The GDP per capita was $237 in 1977, which is equal to $1,209 (Shs4.5m) in 2023 money value.

This GDP per capita shows the interesting difference between perception and reality.

By most accounts, 1977 saw Uganda hit its lowest point under the government of Idi Amin, and yet that year saw the per capita GDP reach the highest level of all-time.

This was partly due to the severe frost that hit Brazil that year, sending up the value of Uganda’s coffee exports, and from this coffee bumper earning the government imported fleets of Honda Civic, Honda Accord, and Datsun 120Y cars for senior civil servants for purchase at a discount.

In terms of health services, a committee headed by Prof Alastair Frazer in 1955 recommended that free medical treatment at government hospitals be discontinued and a charge of Shs1 be introduced.

This was to reduce the burden on the Treasury’s subsidies for healthcare.

By 1953, there were 227 government-run medical units in the country.

The fact that treatment at government hospitals was free of charge during the 1950s made a significant difference for families.

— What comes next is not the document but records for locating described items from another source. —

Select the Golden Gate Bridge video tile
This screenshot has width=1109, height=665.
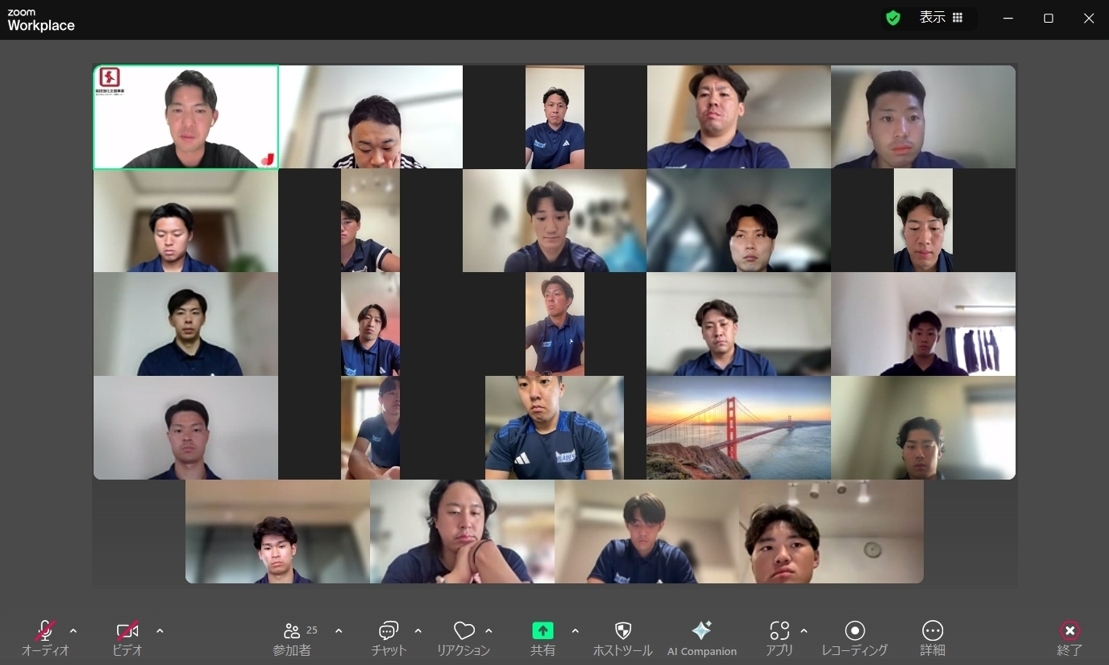coord(738,428)

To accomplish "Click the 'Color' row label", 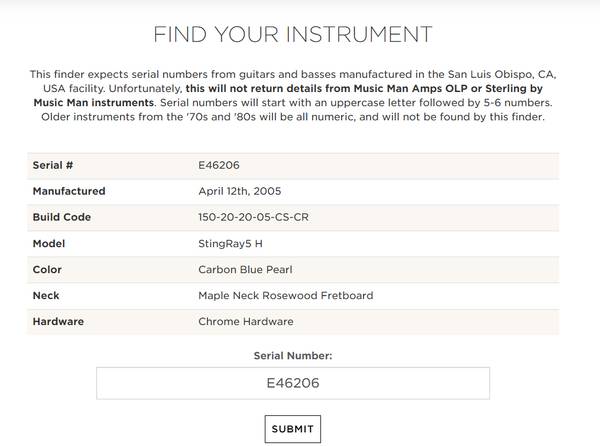I will [47, 269].
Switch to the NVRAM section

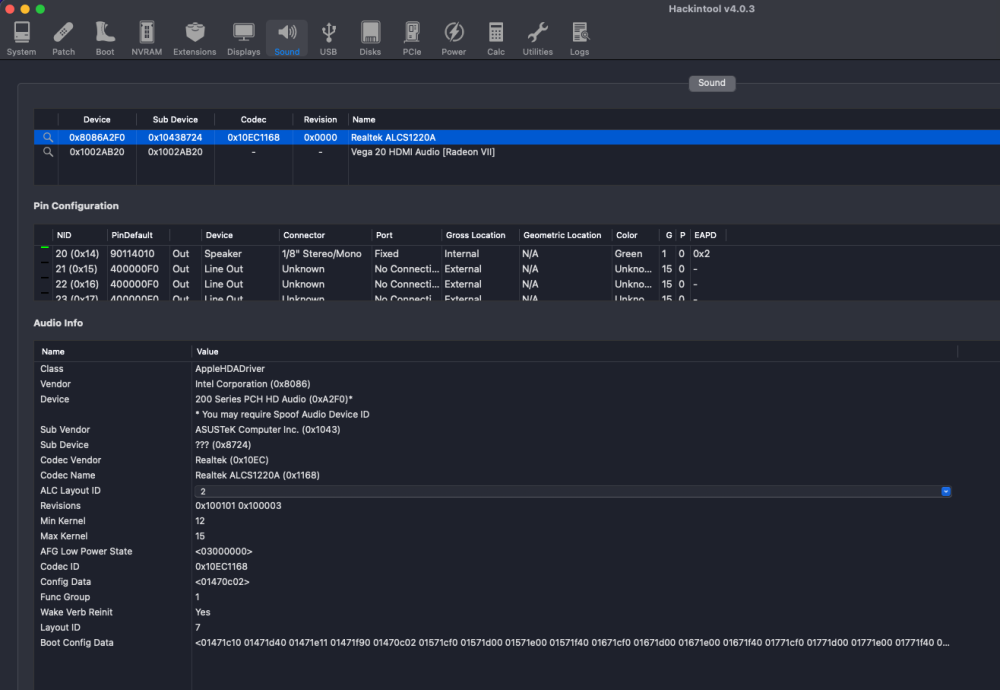[147, 38]
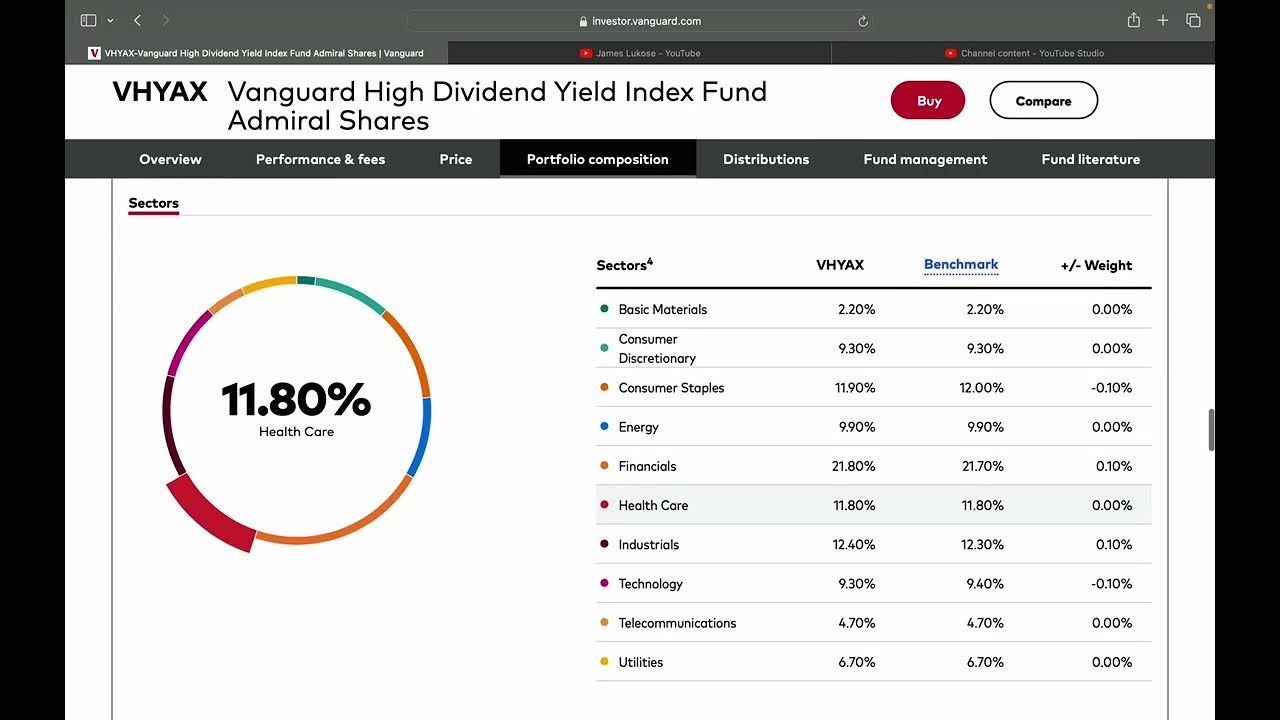1280x720 pixels.
Task: Click the Energy sector color dot
Action: click(604, 427)
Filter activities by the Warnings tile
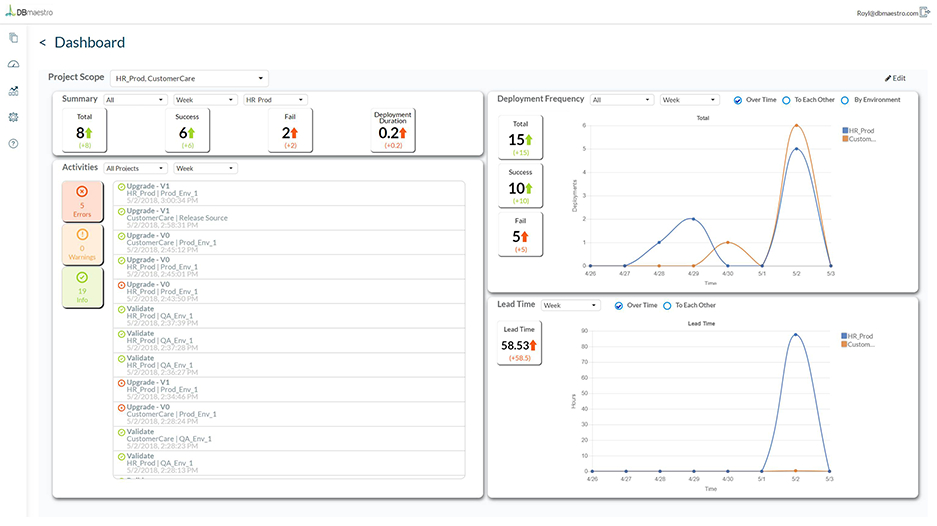The image size is (937, 526). (x=82, y=244)
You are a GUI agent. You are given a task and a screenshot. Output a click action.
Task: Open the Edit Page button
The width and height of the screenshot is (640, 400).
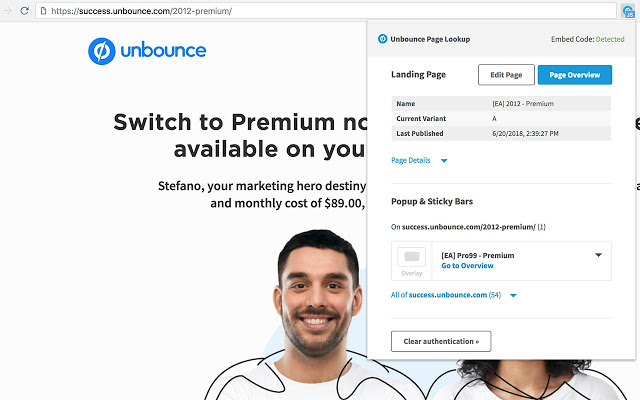[x=506, y=75]
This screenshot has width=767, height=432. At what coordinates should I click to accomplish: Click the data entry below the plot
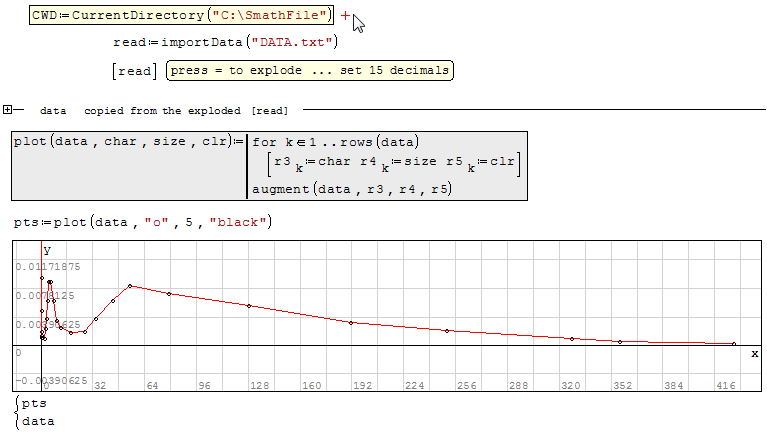(x=37, y=421)
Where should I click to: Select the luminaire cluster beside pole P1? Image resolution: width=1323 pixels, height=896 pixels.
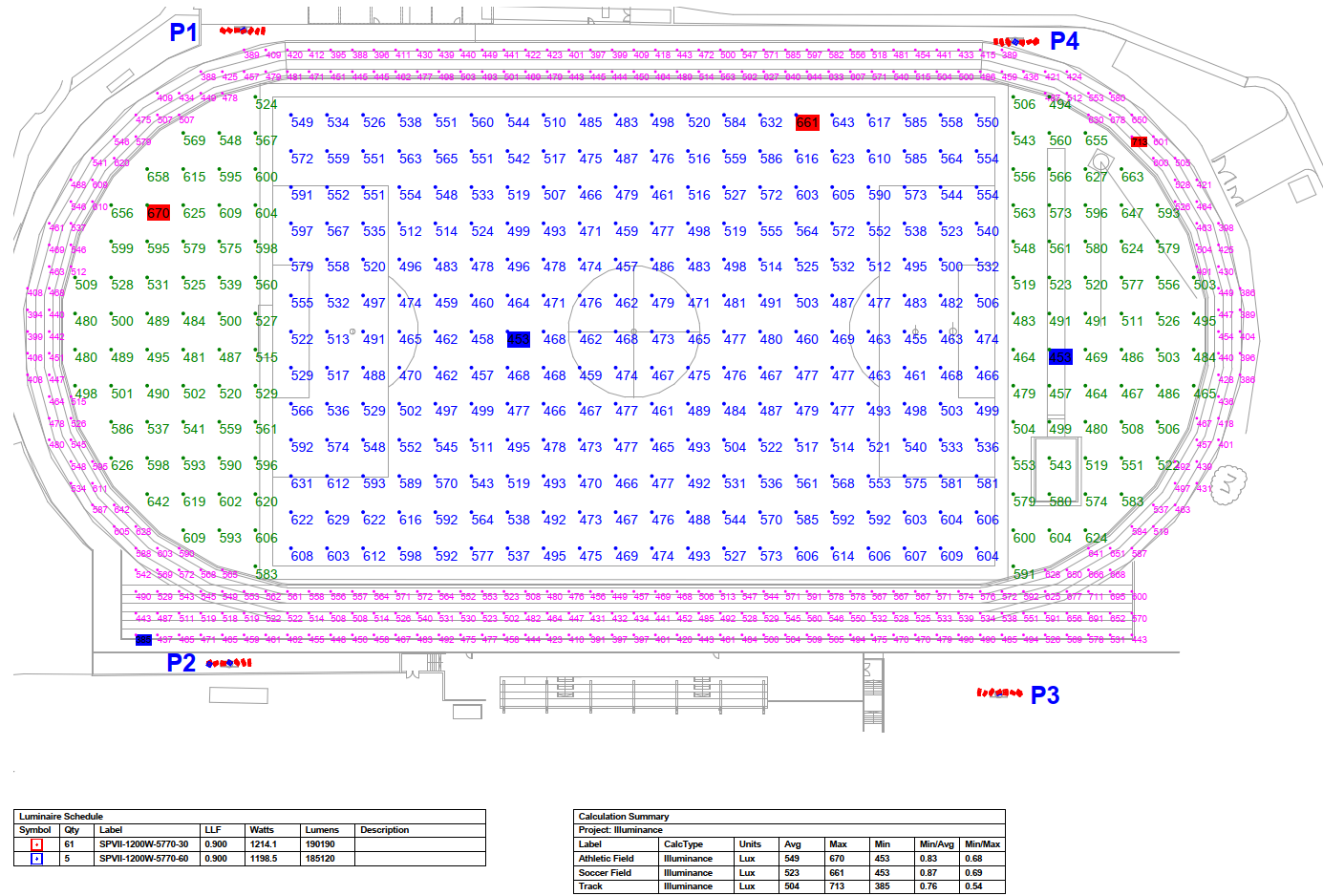coord(243,31)
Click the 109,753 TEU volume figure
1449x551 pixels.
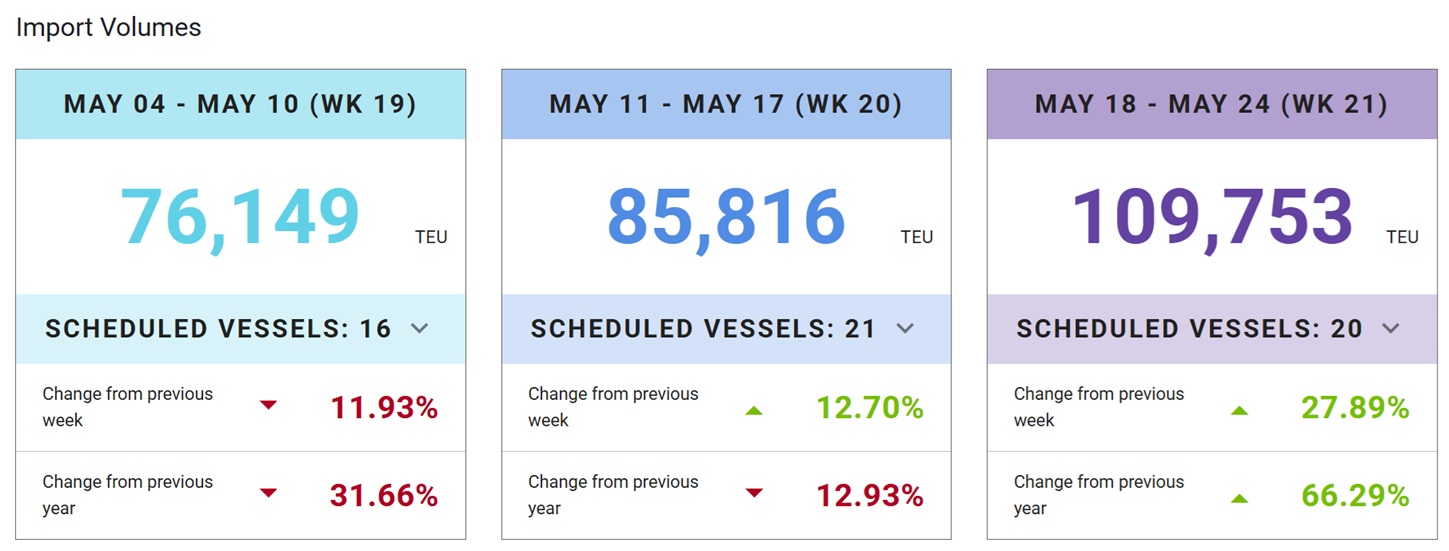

Free medical treatment coupled with the free A-Level education mentioned by Ruzindana, meant families lived a much more relaxed life than today.

In other words, with today’s GDP per capital at $1,160, much of that is used up in school fees and medical bills, which might explain the high levels of anxiety and frustration today when the shops are full of basic consumer goods and everyone seems to own a phone.

Limited space does not permit a full exploration of this topic.

There is a whole economic ecosystem, for instance, that has never been appreciated and given adequate treatment.

This was the network of steamer ships, trains, ports, and docks that spanned the area between Lake Kyoga, Lake Albert, and the Albert Nile during the first 60 years of the colonial era.

From Port Butiaba to Namasagali, Port Masindi to Pakwach, this system of moving cotton and other exports to Sudan and the Indian Ocean played a key role in the economic development of Teso, Busoga, Lango, West Nile, and Acholi sub-regions.

All that’s left today of this River Nile, Lake Kyoga, and Lake Victoria transportation hub is rusty dockside cranes, crumbling railway quarters (some of which in 1968 formed a new school called Namasagali College), and railway lines long lost to elephant grass.

Unsurprisingly, the closure in 1962 of this lake, rail, and river transport network in the central and north-western heart of Uganda, led to a corresponding decline in the economic fortunes of Lango, Bunyoro, Acholi, Busoga, and West Nile.

What would this part of Uganda be like today if this river and lake transport network had not been shut down and lost to history?